Special Operations Forces Medical Handbook

(Chris Devlin) #1

4-89


Pain with urination
In most cases, it is safer to initially assume a urinary tract infection (UTI) and treat with antibiotics (see UTI
section). Treat vaginitis if found (see Symptoms: GYN Problems).


Persistent erections (Priapism)



  1. A tender, painful erection with no history of trauma is low flow priapism. This is an emergent condition
    best treated by a urologist. Although this condition may resolve spontaneously, cold water immersion and
    manual compression of the penis may be successful. A persistent erection greater than 4 hours may
    result in increasing tissue injury that may result in the loss of erectile function after the penis is
    decompressed.

  2. A painless partial or full erection especially with history of pelvic trauma can be observed. Similar
    treatment can be used.


Skin lesions in the genital region
Ulcers (see Sexually Transmitted Diseases):



  1. Ulcers that form immediately after intercourse are from trauma.

  2. If always associated with the ingestion of one particular medication, the ulcer represents a fixed drug
    reaction.

  3. Painful - chancroid, herpes

  4. Painless - syphilis (hard or firm induration, chancre), granuloma inguinale, or LGV


Blisters and nodules



  1. If there is any question of the diagnosis, assume it may be sexually transmitted (herpes) and avoid
    further sexual contact.

  2. Persistent lesions should be evaluated electively to r/o cancer.

  3. Most causes are benign and/or self-limited.


Generalized edema



  1. Generalized swelling of the penile shaft skin with itching is usually either a contact allergic reaction or
    idiopathic. If an offending agent can be identified (or suspected), treat with antihistamines and avoid the
    chemical irritant.

  2. Suspect a skin infection if there is significant erythema and pain, which may also involve the scrotum.
    In a sick individual with fever, this can represent a life threatening condition called Fournier’s gangrene
    (see Symptom: Male Genital Inflammation).

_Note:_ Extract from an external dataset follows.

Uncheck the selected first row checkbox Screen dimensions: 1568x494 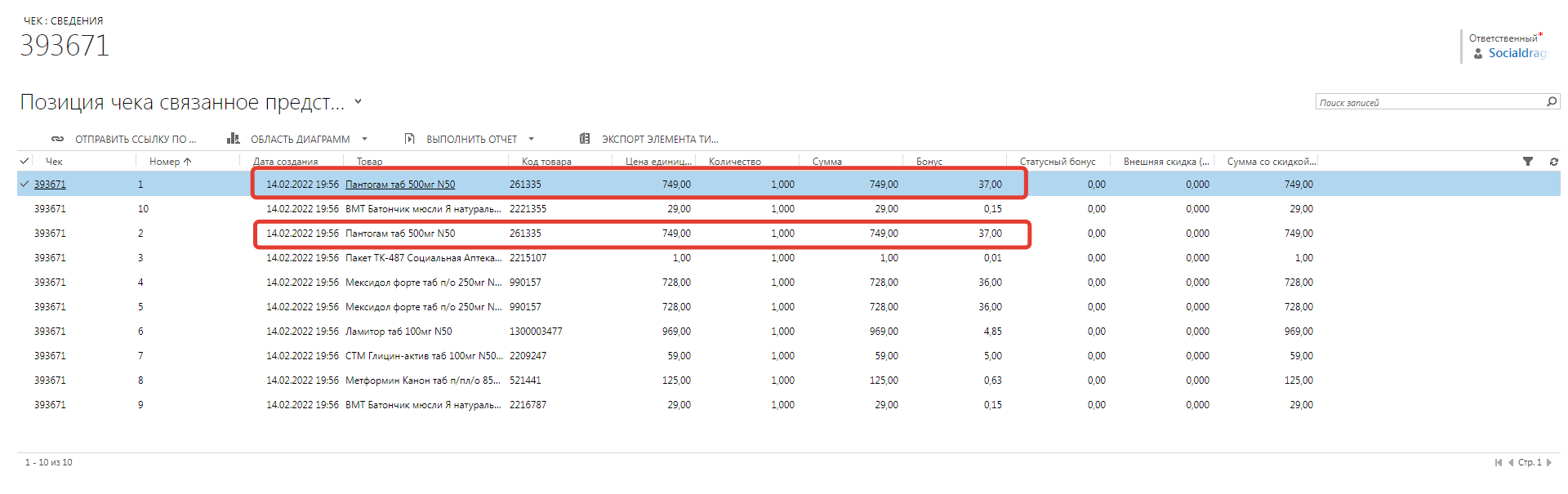[24, 185]
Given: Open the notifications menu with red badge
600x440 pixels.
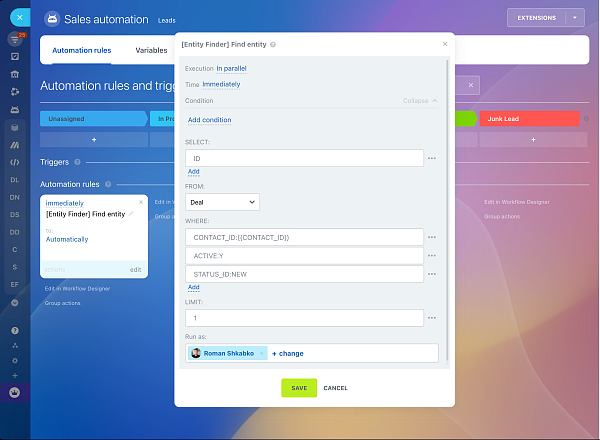Looking at the screenshot, I should coord(15,40).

Cannot Move Foreskin (Phimosis/Paraphimosis)
Inability to retract the foreskin (phimosis) or to pull it forward to its normal position (paraphimosis) can be
problematic in the field. Often the foreskin is edematous from irritation or infection. Monitor this condition
for excessive circumferential swelling which could compromise blood flow in the penis. Anti-inflammatory
medications, ice water and lubricants may be helpful. If there are signs of systemic infection (fever, nausea,
fatigue, etc.), and prompt evacuation is not available, a dorsal slit should be performed in the field. Most
patients require circumcision later.
Dorsal Slit: Prepare the penis as with any surgical procedure (sterile scrub, Betadine, drape), and attempt to
clean between the head and the foreskin especially on the dorsal side. Anesthetize the dorsum of the foreskin
with lidocaine (NO EPINEPHRINE!) using the smallest gauge needle (25-26) available. Use forceps or needle
to ensure dorsal foreskin is numb. Clamp the dorsal foreskin tightly beginning at the tip and working back to
where the foreskin meets the shaft. Leave the clamp in place for several minutes, as this will compromise
blood flow in the area to be incised. Remove the clamp, and using sterile scissors or scalpel, carefully incise
the dorsum of the foreskin through its entire thickness, through the line of devascularized tissue formed by the
clamp. Do not incise the head of the penis. Fold the two sides of the incised foreskin back and away from
the penis. Clean the penis with sterile prep solution between the head and foreskin, then again with alcohol.